I'd be in favor of a std::os::raw::c_long_double type but it would have to be carefully designed. Note that PPC's long double is exceptionally cursed, as it's a pair of doubles that are summed together...

I'd be in favor of f16, and tentatively f128 since binary128 is part of IEEE754 2019, at least.

We have a fact that f80 are broadly used, and in forseable future, that's will continue. We have no need a soft f80 impl, just make on x86 platfrom f80 works is enough. Anyway a soft f80 may be a better option for cross platform consideration.

Oct 15 '20 07:10 lygstate

several architectures have hardware support for f128: RISC-V, PowerPC, s390, and probably more.

Oct 15 '20 07:10 programmerjake

several architectures have hardware support for f128: RISC-V, PowerPC, s390, and probably more.

For platform have f128, implmenet f80 would not cause significant performance down

Oct 15 '20 08:10 lygstate

@thomcc These are all ideas, not everything in the OP is relevant anymore since it has been discussed. I think fsize and freal have been discussed and dismissed, fsize is a bad idea considering the information in this thread and freal is indeed easy to implement with a small amount of lines of code so it doesn't need to be in the language.

That said, f128 is still desired for sure and has some use cases and some hardware support, f80 would be neat though I wouldn't use it personally, f16 would be useful especially in the context of low-end graphics though I also wouldn't use this myself, and if your goal is to cover IEEE 754 there is also f256 or octuple precision, though it's rare to see.

Oct 15 '20 08:10 aaronfranke

@thomcc These are all ideas, not everything in the OP is relevant anymore since it has been discussed. I think fsize and freal have been discussed and dismissed, fsize is a bad idea considering the information in this thread and freal is indeed easy to implement with a small amount of lines of code so it doesn't need to be in the language.

That said, f128 is still desired for sure and has some use cases and some hardware support, f80 would be neat though I wouldn't use it personally, f16 would be useful especially in the context of low-end graphics though I also wouldn't use this myself, and if your goal is to cover IEEE 754 there is also f256 or octuple precision, though it's rare to see.

may be we can add f16 f80 and f128 in a single shot?

Oct 15 '20 08:10 lygstate

f16 has uses in neural networks as well.

============================================================

## EXERCISE TASK A
Give the part of the records that opens with the line containing "Click the Читать follow button" and runs through the end of the records as a numbered list, leaving out blank lines and pictures.

## DATASET RECORDS

============================================================

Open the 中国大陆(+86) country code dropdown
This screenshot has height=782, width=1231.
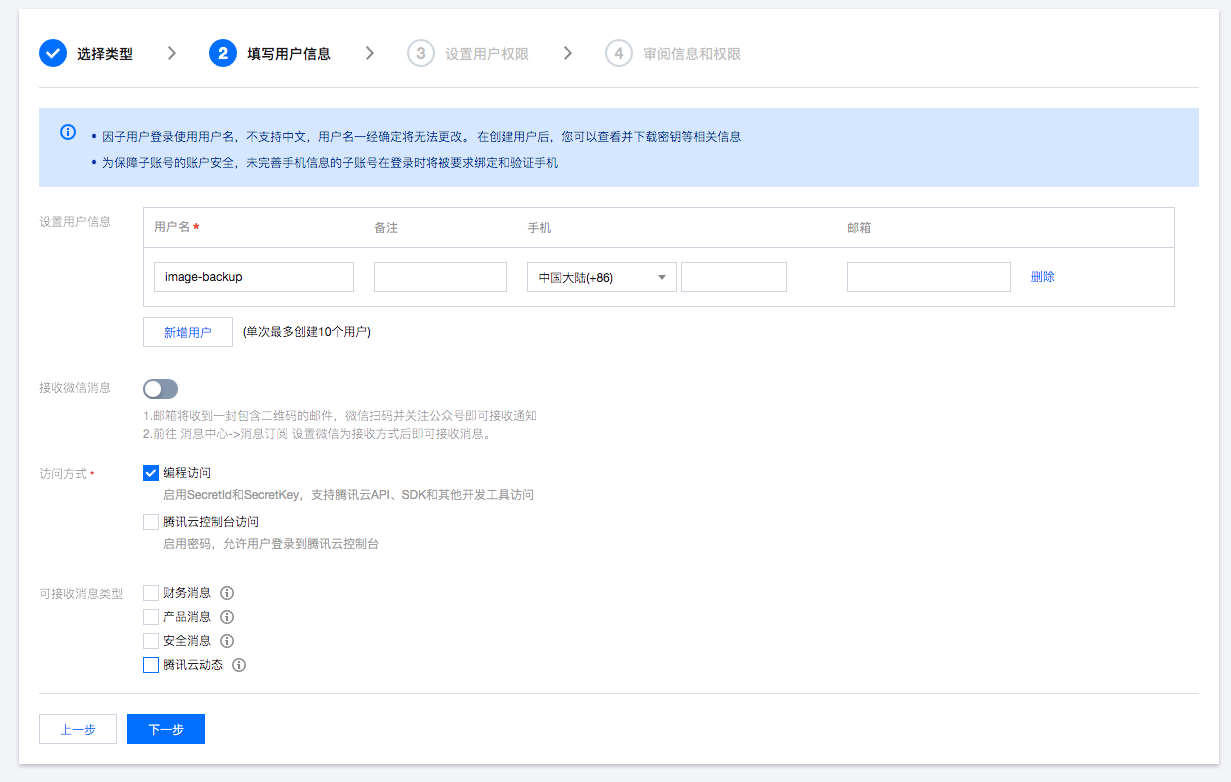tap(602, 277)
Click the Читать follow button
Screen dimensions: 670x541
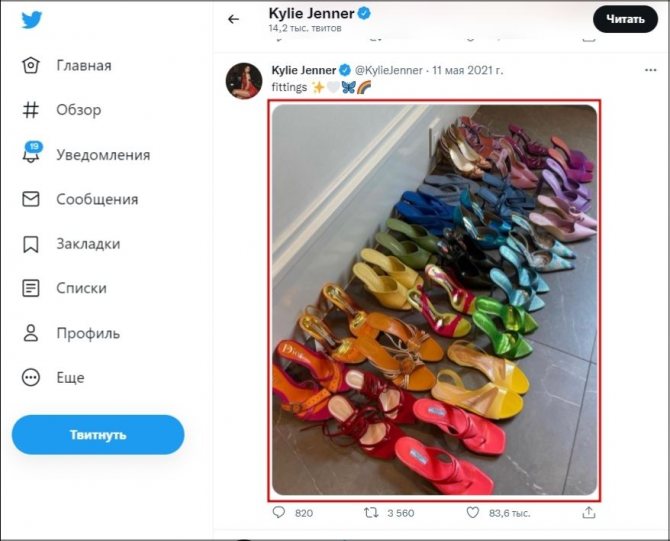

============================================================

## EXERCISE TASK B
From the thread on floating-point types, extract the part that opens with the words "I'd be in favor of a" and closes with "cross platform consideration.".

## RESPONSE A
1. Click the Читать follow button
2. Screen dimensions: 670x541

## RESPONSE B
I'd be in favor of a std::os::raw::c_long_double type but it would have to be carefully designed. Note that PPC's long double is exceptionally cursed, as it's a pair of doubles that are summed together...

I'd be in favor of f16, and tentatively f128 since binary128 is part of IEEE754 2019, at least.

We have a fact that f80 are broadly used, and in forseable future, that's will continue. We have no need a soft f80 impl, just make on x86 platfrom f80 works is enough. Anyway a soft f80 may be a better option for cross platform consideration.